■ Work instruction
Each entry is to be transcribed exactly, with nothing added or dropped.

─── Material provided ───

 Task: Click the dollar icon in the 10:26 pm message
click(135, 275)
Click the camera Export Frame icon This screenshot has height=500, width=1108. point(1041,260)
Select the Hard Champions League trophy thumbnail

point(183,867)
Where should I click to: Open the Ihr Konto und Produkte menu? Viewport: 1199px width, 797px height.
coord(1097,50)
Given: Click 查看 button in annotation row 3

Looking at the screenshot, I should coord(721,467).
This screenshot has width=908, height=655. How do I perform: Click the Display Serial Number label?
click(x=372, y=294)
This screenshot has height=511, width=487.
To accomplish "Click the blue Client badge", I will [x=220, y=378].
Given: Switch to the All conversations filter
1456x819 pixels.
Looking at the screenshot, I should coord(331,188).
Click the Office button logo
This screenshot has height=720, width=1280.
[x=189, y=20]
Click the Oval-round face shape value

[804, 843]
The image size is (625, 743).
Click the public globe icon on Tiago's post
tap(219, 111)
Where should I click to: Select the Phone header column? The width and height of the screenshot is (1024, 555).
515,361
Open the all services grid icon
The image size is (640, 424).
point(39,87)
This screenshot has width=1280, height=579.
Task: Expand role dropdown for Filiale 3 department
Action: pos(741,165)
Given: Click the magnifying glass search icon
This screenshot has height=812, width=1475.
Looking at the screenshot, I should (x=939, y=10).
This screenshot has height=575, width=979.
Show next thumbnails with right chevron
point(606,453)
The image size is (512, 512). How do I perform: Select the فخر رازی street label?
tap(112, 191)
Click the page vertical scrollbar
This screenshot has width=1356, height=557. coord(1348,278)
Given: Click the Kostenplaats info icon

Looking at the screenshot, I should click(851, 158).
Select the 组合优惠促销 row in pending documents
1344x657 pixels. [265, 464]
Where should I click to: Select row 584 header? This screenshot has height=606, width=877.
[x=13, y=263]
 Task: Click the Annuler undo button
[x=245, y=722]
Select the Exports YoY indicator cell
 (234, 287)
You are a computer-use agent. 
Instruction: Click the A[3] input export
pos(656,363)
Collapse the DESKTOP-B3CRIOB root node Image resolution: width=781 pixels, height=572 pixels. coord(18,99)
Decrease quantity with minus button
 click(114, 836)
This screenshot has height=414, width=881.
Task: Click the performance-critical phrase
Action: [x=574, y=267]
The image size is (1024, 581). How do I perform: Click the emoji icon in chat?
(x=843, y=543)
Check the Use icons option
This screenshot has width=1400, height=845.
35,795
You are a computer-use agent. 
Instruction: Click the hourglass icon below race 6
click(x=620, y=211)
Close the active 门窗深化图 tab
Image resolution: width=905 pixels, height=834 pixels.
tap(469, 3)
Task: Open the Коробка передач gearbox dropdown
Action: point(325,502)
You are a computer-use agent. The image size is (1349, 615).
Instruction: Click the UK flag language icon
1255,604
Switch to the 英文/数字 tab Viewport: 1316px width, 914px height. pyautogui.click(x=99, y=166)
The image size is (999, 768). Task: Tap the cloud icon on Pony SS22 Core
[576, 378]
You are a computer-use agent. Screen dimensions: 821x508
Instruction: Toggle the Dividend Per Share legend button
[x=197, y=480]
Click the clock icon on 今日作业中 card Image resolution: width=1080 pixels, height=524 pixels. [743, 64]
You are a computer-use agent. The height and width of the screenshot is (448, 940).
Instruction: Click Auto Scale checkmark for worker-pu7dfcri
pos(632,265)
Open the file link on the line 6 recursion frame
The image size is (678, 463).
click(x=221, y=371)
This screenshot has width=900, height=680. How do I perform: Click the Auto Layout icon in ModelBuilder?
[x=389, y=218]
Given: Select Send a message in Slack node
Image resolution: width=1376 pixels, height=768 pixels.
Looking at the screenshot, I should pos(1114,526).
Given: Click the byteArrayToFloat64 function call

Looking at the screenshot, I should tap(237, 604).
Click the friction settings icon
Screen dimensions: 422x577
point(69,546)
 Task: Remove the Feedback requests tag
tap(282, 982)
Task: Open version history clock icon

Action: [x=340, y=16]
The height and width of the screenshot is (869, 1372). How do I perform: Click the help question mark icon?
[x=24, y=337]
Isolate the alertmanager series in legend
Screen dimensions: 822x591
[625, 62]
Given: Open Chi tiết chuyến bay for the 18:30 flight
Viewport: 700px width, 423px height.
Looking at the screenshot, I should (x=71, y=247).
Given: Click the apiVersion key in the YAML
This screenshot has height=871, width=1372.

───

■ Reply to the task
 Task: Click the dollar icon in the 10:26 pm message
click(135, 275)
Click the camera Export Frame icon This screenshot has height=500, width=1108. point(1041,260)
Select the Hard Champions League trophy thumbnail

point(183,867)
Where should I click to: Open the Ihr Konto und Produkte menu? Viewport: 1199px width, 797px height.
coord(1097,50)
Given: Click 查看 button in annotation row 3

Looking at the screenshot, I should coord(721,467).
This screenshot has width=908, height=655. How do I perform: Click the Display Serial Number label?
click(x=372, y=294)
This screenshot has height=511, width=487.
To accomplish "Click the blue Client badge", I will [x=220, y=378].
Given: Switch to the All conversations filter
1456x819 pixels.
Looking at the screenshot, I should coord(331,188).
Click the Office button logo
This screenshot has height=720, width=1280.
[x=189, y=20]
Click the Oval-round face shape value

[804, 843]
The image size is (625, 743).
Click the public globe icon on Tiago's post
tap(219, 111)
Where should I click to: Select the Phone header column? The width and height of the screenshot is (1024, 555).
515,361
Open the all services grid icon
The image size is (640, 424).
point(39,87)
This screenshot has width=1280, height=579.
Task: Expand role dropdown for Filiale 3 department
Action: pos(741,165)
Given: Click the magnifying glass search icon
This screenshot has height=812, width=1475.
Looking at the screenshot, I should (x=939, y=10).
This screenshot has height=575, width=979.
Show next thumbnails with right chevron
point(606,453)
The image size is (512, 512). How do I perform: Select the فخر رازی street label?
tap(112, 191)
Click the page vertical scrollbar
This screenshot has width=1356, height=557. coord(1348,278)
Given: Click the Kostenplaats info icon

Looking at the screenshot, I should click(851, 158).
Select the 组合优惠促销 row in pending documents
1344x657 pixels. [265, 464]
Where should I click to: Select row 584 header? This screenshot has height=606, width=877.
[x=13, y=263]
 Task: Click the Annuler undo button
[x=245, y=722]
Select the Exports YoY indicator cell
 (234, 287)
You are a computer-use agent. 
Instruction: Click the A[3] input export
pos(656,363)
Collapse the DESKTOP-B3CRIOB root node Image resolution: width=781 pixels, height=572 pixels. coord(18,99)
Decrease quantity with minus button
 click(114, 836)
This screenshot has height=414, width=881.
Task: Click the performance-critical phrase
Action: [x=574, y=267]
The image size is (1024, 581). How do I perform: Click the emoji icon in chat?
(x=843, y=543)
Check the Use icons option
This screenshot has width=1400, height=845.
35,795
You are a computer-use agent. 
Instruction: Click the hourglass icon below race 6
click(x=620, y=211)
Close the active 门窗深化图 tab
Image resolution: width=905 pixels, height=834 pixels.
tap(469, 3)
Task: Open the Коробка передач gearbox dropdown
Action: point(325,502)
You are a computer-use agent. The image size is (1349, 615).
Instruction: Click the UK flag language icon
1255,604
Switch to the 英文/数字 tab Viewport: 1316px width, 914px height. pyautogui.click(x=99, y=166)
The image size is (999, 768). Task: Tap the cloud icon on Pony SS22 Core
[576, 378]
You are a computer-use agent. Screen dimensions: 821x508
Instruction: Toggle the Dividend Per Share legend button
[x=197, y=480]
Click the clock icon on 今日作业中 card Image resolution: width=1080 pixels, height=524 pixels. [743, 64]
You are a computer-use agent. The height and width of the screenshot is (448, 940).
Instruction: Click Auto Scale checkmark for worker-pu7dfcri
pos(632,265)
Open the file link on the line 6 recursion frame
The image size is (678, 463).
click(x=221, y=371)
This screenshot has width=900, height=680. How do I perform: Click the Auto Layout icon in ModelBuilder?
[x=389, y=218]
Given: Select Send a message in Slack node
Image resolution: width=1376 pixels, height=768 pixels.
Looking at the screenshot, I should pos(1114,526).
Given: Click the byteArrayToFloat64 function call

Looking at the screenshot, I should tap(237, 604).
Click the friction settings icon
Screen dimensions: 422x577
point(69,546)
 Task: Remove the Feedback requests tag
tap(282, 982)
Task: Open version history clock icon

Action: [x=340, y=16]
The height and width of the screenshot is (869, 1372). How do I perform: Click the help question mark icon?
[x=24, y=337]
Isolate the alertmanager series in legend
Screen dimensions: 822x591
[625, 62]
Given: Open Chi tiết chuyến bay for the 18:30 flight
Viewport: 700px width, 423px height.
Looking at the screenshot, I should (x=71, y=247).
Given: Click the apiVersion key in the YAML
This screenshot has height=871, width=1372.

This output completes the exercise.